Book Arizona Goes to War

    Book Details:
  • Author : Brad Melton
  • Publisher : University of Arizona Press
  • Release : 2003-04
  • ISBN : 0816521905
  • Pages : 256 pages

Download or read book Arizona Goes to War written by Brad Melton and published by University of Arizona Press. This book was released on 2003-04 with total page 256 pages. Available in PDF, EPUB and Kindle.

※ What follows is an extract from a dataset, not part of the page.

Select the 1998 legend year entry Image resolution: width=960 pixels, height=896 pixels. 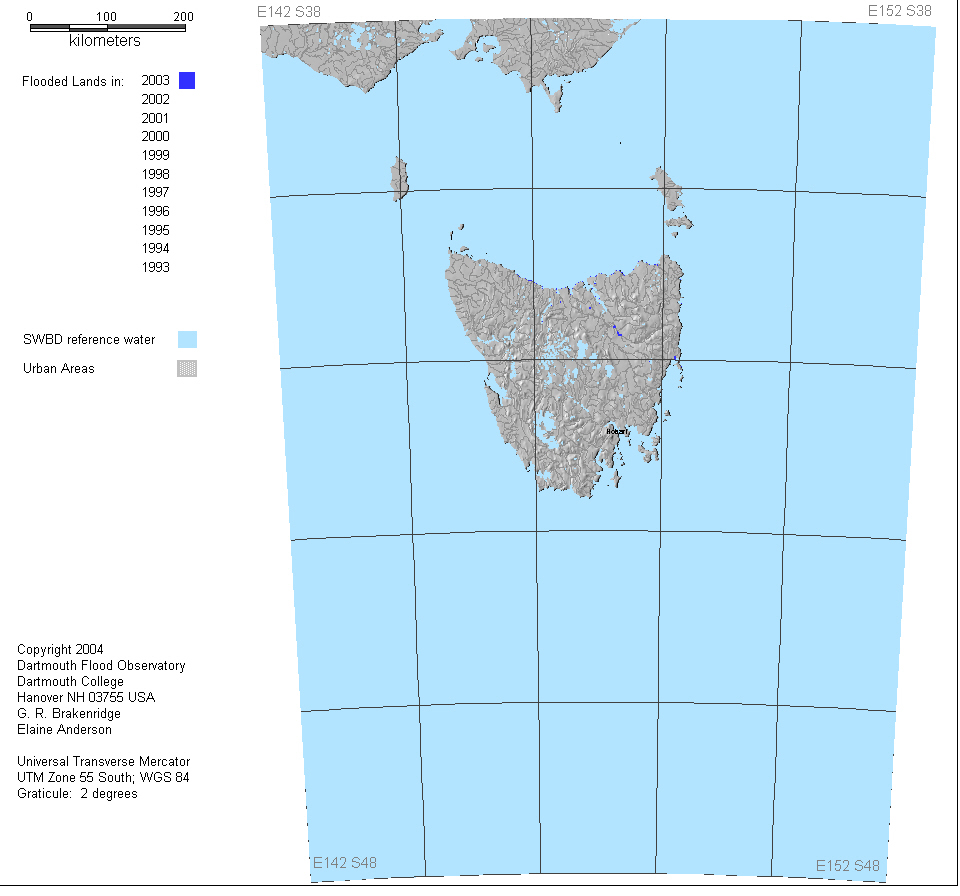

Book excerpt: Tells the stories of Arizonans who answered their country's call to fight in World War II, as well as the adventures of those on the home front.

Book Arizona War

    Book Details:
  • Author : Melody Groves
  • Publisher : Speaking Volumes
  • Release : 2008
  • ISBN : 1645404773
  • Pages : 312 pages

Download or read book Arizona War written by Melody Groves and published by Speaking Volumes. This book was released on 2008 with total page 312 pages. Available in PDF, EPUB and Kindle. Book excerpt: Winner, 2017 NM/AZ Book Awards for She Was Sheriff First Apaches, then Confederate Texans. The Colton brothers—James, Trace, and now Andy—must face not only their enemies, but their own personal demons. Driven to near madness by Apache brutality, nearly killing the sheriff, James chooses joining the Union Army over prison. Andy, the youngest brother, also joins, but only to keep James out of trouble. Trace, the oldest Colton, finds himself imprisoned by a sadistic Confederate officer and left alone to die. It's Arizona Territory at the start of the Civil War, and the Coltons are caught in the middle of it. In the end, it's all up to James to save Union troops from an Apache attack—if he can summon the courage to face his old torturers and their leader, Cochise. "Melody Groves writes about the Southwestern frontier with real authority; a scholar's grasp of history, a keen sense of the land, and a well-honed edge for action that'll get your blood boiling. Historical fiction at its best."—Johnny Boggs, author of thirty books

Book The Morenci Marines

    Book Details:
  • Author : Kyle Longley
  • Publisher : University Press of Kansas
  • Release : 2015-06-15
  • ISBN : 0700621105
  • Pages : 368 pages

Download or read book The Morenci Marines written by Kyle Longley and published by University Press of Kansas. This book was released on 2015-06-15 with total page 368 pages. Available in PDF, EPUB and Kindle. Book excerpt: In 1966, nine young men left the Arizona desert mining camp of Morenci to serve their country in the far-flung jungles of Vietnam, in danger zones from Hue to Khe Sanh. Ultimately, only three survived. Each battled survivor’s guilt, difficult re-entries into civilian life, and traumas from personally experiencing war—and losing close friends along the way. Such stories recurred throughout America, but the Morenci Marines stood out. ABC News and Time magazine recounted their moving tale during the war, and, in 2007, the Arizona Republic selected the “Morenci Nine” as the most important veterans’ story in state history. Returning to the soldiers’ Morenci roots, Kyle Longley’s account presents their story as unique by setting and circumstance, yet typical of the sacrifices borne by small towns all across America. His narrative spotlights a generation of young people who joined the military during the tumultuous 1960s and informs a later generation of the hard choices made, many with long-term consequences. The story of the Morenci Marines also reflects that of their hometown: a company town dominated by the Phelps Dodge Mining Corporation, where the company controlled lives and the labor strife was legendary. The town’s patriotic citizens saw Vietnam as a just cause, moving Clive Garcia’s mother to say, “He died for this cause of freedom.” Yet while their sons fought and sent home their paychecks, Phelps Dodge sought to destroy the union that kept families afloat, pushing the government to end a strike that it said undermined the war effort. Morenci was also a place where cultures intermingled, and the nine friends included three Mexican Americans and one Native American. Longley reveals how their backgrounds affected their decisions to join and also helped the survivors cope, with Mike Cranford racing his Harley on back roads at high speeds while Joe Sorrelman tried to deal with demons of war through Navajo rituals. Drawing on personal interviews and correspondence that sheds new light on the Morenci Nine, Longley has written a book as much about loss, grief, and guilt as about the battlefield. It makes compelling reading for anyone who lived in that era—and for anyone still seeing family members go off to fight in controversial wars.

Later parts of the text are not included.